Dolores Huerta on civil justice: “We don’t have to feel helpless”
on September 18, 2015
Patricia Gomez sat amid a sea of Samuel Merritt University (SMU) healthcare students Thursday night, clutching her program and grinning from ear to ear. She exchanged words of excitement with her friend and twirled a lock of long wavy hair as she waited for labor leader and civil rights activist Dolores Huerta to speak. “Huerta is a role model for students of color like myself and for students who are seeking to continue empowering our underrepresented community,” Gomez said.
Huerta is best known for cofounding the National Farm Worker’s Association with civil rights activist Caesar Chavez, as well as aiding in the Delano grape strike of 1965, protesting the low wages of Pilipino-American and Mexican-American farmworkers. In her lifetime, Huerta has also been an advocate for affordable healthcare and the rights of blue-collar workers, immigrants and women.
Huerta, now 85 years old and barely tall enough to reach the podium microphone, spoke with her head held high. She often raised her palms to the sky and chuckled under her breath as she offered anecdotes from her past. During her speech, Huerta talked about her grassroots community organization, the Dolores Huerta Foundation, and welcomed the students to join her cause. The foundation’s mission is to improve underprivileged communities through environmental health activism, combatting racism and passing legislation that supports equity in education, among many things. She also encouraged students to pay attention to politics and vote for their elected officials. Passing legislation, Huerta said, is the key to change. “We don’t have to feel helpless,” Huerta said. “We do have the power to make a difference and I like to remind people of that.”
The civil rights activist hardly paused to breathe as she expressed her support for The Patient Protection and Affordable Care Act, organic produce, boycotting Dole and Chiquita for paying low wages to their workers, ending the use of pesticides in U.S. agriculture, and urging Donald Trump to “get over” himself.
Around Gomez, students snapped photos of Huerta and cheered in support of the speaker’s hopeful words.
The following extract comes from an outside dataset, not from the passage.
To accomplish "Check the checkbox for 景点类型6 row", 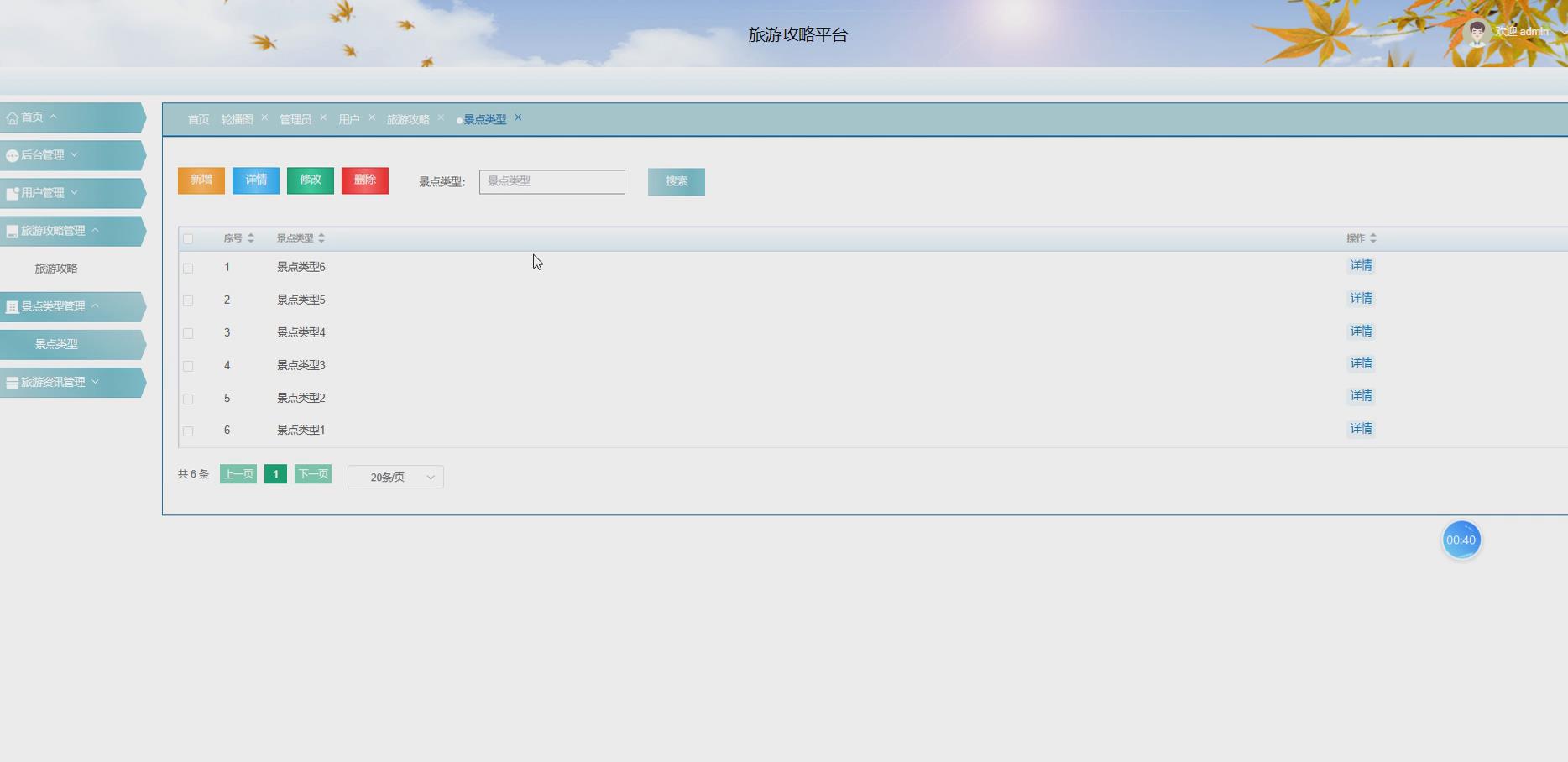I will tap(188, 267).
Gomez listened intently to Huerta’s speech, saying she was determined to follow Huerta’s example. “I am very passionate about doing a service in [underrepresented] communities. I know there’s a lot of room for improvement,” she said.
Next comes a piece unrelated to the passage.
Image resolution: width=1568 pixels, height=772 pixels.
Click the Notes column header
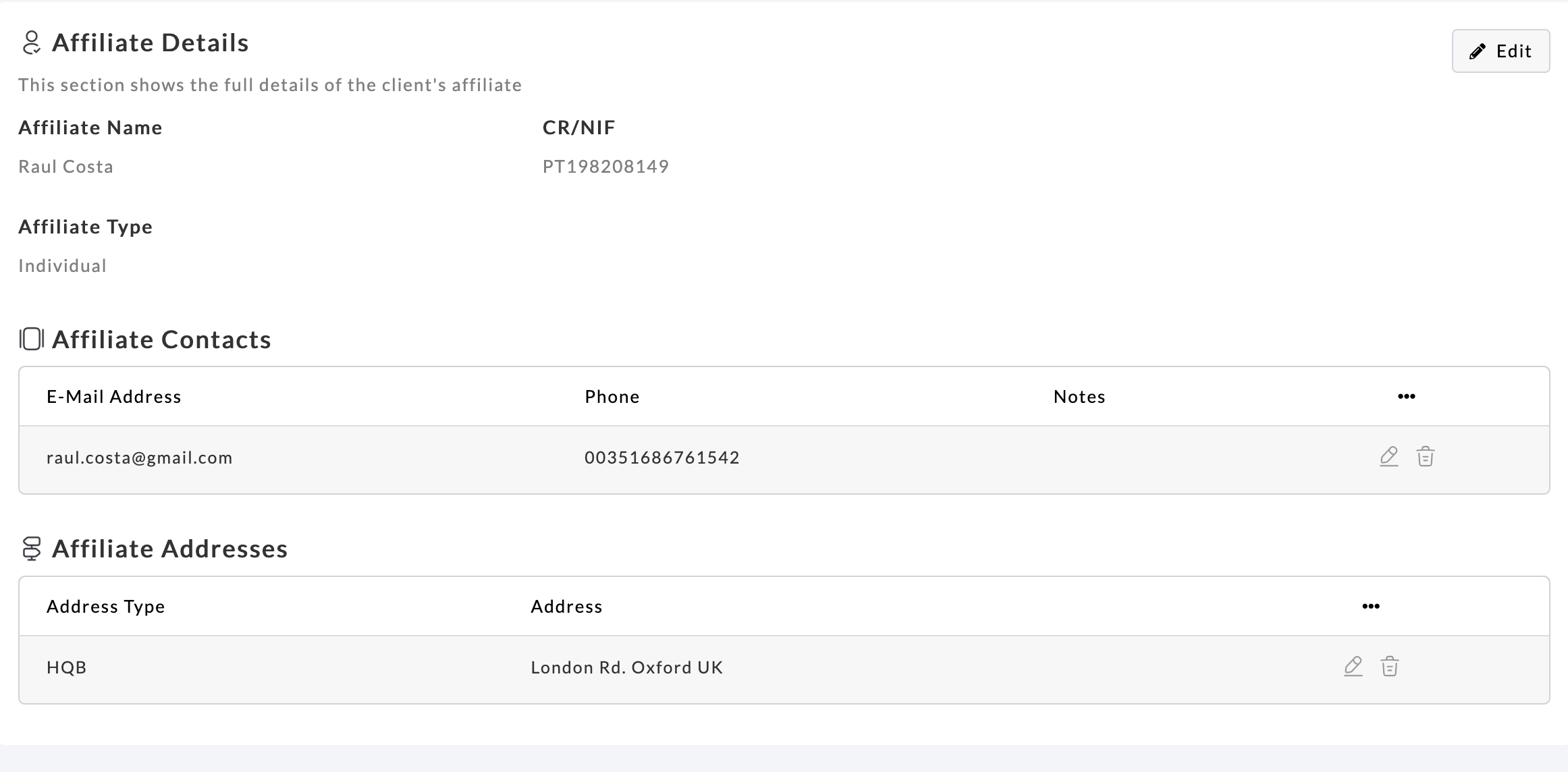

Like many students enrolled in SMU’s four-year healthcare program, Gomez is pursuing a Bachelor of Science degree in nursing, and she plans on working in underserved communities, specifically communities of color. Gomez is part of the small population of healthcare workers of color in the U.S. According to Justin Berton, associate director of media relations at SMU, 87 percent of healthcare workers are white—and that’s a problem for patients of color. “One of our goals is to raise our percentages of Latina/Latino American and African American students because it has been proven that if our healthcare providers reflect our patients, the care will be better,” said Berton. “If an African American nurse, rather than a white nurse, works with an African American patient, that patient will receive better care; it’s about cultural competency.”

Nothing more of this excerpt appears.